Dataset items:

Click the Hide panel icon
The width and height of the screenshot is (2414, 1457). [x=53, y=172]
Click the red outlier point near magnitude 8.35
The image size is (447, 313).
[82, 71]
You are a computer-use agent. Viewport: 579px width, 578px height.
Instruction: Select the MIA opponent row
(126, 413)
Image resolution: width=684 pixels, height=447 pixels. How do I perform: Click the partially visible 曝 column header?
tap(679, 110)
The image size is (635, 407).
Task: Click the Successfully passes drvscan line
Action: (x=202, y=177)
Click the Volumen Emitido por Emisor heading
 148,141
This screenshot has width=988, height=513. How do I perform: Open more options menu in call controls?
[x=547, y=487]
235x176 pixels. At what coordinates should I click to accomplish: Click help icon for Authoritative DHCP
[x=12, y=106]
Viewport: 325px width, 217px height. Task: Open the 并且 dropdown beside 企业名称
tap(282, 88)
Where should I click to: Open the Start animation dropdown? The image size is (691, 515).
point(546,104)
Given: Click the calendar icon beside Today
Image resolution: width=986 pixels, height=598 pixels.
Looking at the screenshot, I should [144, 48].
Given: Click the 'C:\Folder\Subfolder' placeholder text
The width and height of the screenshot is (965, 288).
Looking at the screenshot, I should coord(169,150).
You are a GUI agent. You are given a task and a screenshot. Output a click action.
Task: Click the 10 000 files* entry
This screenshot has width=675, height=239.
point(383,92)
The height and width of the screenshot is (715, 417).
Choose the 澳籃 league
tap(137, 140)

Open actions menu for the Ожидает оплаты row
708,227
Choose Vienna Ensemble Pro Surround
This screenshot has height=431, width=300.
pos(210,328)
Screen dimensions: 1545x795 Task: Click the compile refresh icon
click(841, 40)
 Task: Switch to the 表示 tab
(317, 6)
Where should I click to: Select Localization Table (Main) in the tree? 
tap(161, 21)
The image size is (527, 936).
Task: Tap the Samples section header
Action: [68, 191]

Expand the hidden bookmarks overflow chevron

WORK REQUEST | Whenever a line of the data above includes the word "agent", copy that line.

ANSWER TO THIS TASK |
You are a computer-use agent. Viewport: 579px width, 578px height.
You are a GUI agent. You are given a task and a screenshot. Output a click action.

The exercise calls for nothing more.